What the Evidence Actually Shows
The honest picture is that cryotherapy’s popularity has outpaced its clinical proof. A Cochrane-style review of whole-body cryotherapy for exercise recovery found only four randomized controlled trials, involving just 64 young adults total. The pooled results showed lower self-reported muscle soreness one hour after WBC, but at 24, 48, and 72 hours the confidence intervals were wide enough to include no benefit at all. The review concluded there is insufficient evidence to confirm that WBC reduces muscle soreness or improves recovery compared to simply resting.
That doesn’t mean cryotherapy is useless. Local cold application for acute injuries has decades of clinical support, and many athletes report subjective improvements in well-being and perceived recovery from both ice baths and chamber sessions. One small trial of nine well-trained runners found lower soreness scores one hour after WBC compared to infrared therapy, though the difference disappeared by 24 hours. The gap between what people experience and what controlled trials can confirm remains wide, largely because existing studies are small and use inconsistent protocols.
Who Should Avoid Cryotherapy
Whole-body cryotherapy carries real risks for people with certain medical conditions. An international working group published a comprehensive list of contraindications in 2023, and the conditions fall into a few main categories.
- Cardiovascular conditions: Uncontrolled high blood pressure, coronary artery disease, recent heart attack, heart failure, significant valve disease, arrhythmias, or a pacemaker or implanted defibrillator.

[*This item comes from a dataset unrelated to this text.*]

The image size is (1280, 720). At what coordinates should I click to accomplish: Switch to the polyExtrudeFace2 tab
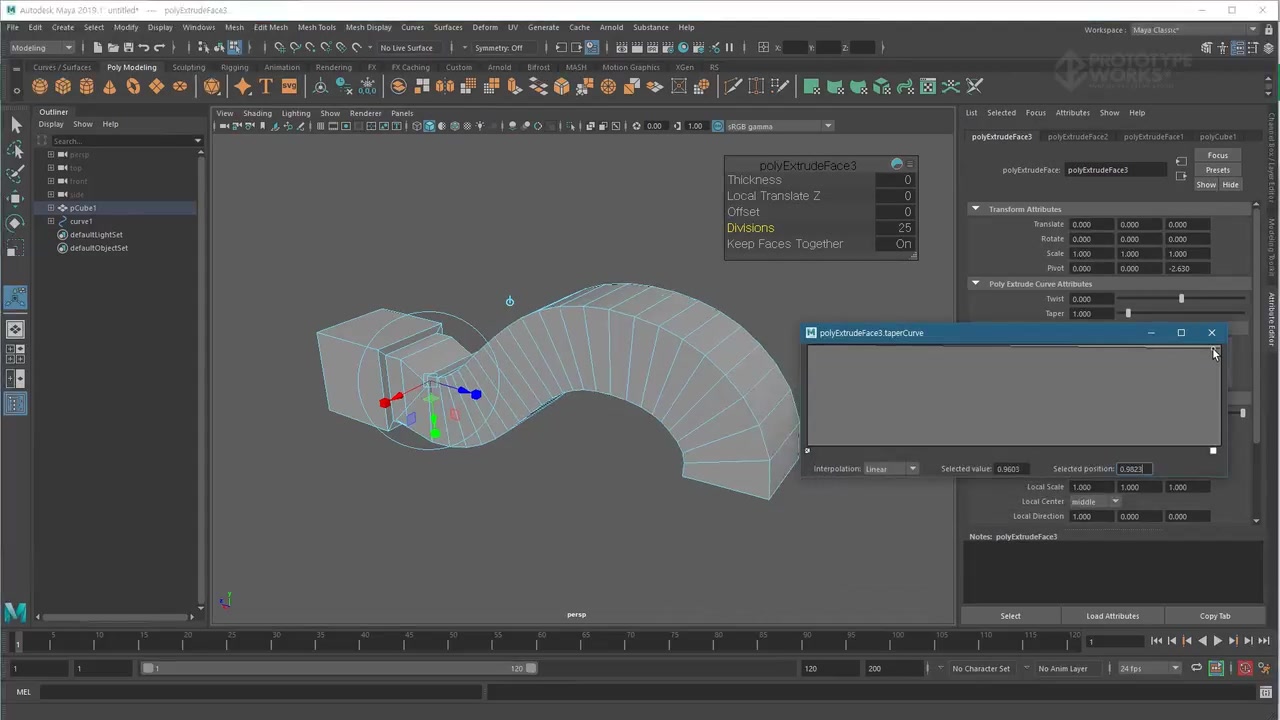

The sudden cold triggers a sharp cardiovascular response that can be dangerous with an unstable heart.
- Vascular conditions: Peripheral artery disease, recent blood clots, deep vein thrombosis, or pulmonary embolism within the past six months.
- Cold-sensitive conditions: Raynaud’s syndrome, cold allergy, cryoglobulinemia (where abnormal proteins in the blood clump in response to cold), and sickle cell anemia.
- Other conditions: Severe hypothyroidism, chronic migraine, claustrophobia, and age over 80.
Even for healthy people, skin that is wet, numb from nerve damage, or has open wounds should not be exposed to extreme cold. If you’re using cryotherapy at home with ice packs, the main risk is frostbite from leaving ice directly on skin too long. The 20-minute limit with a barrier layer between ice and skin is a practical safeguard.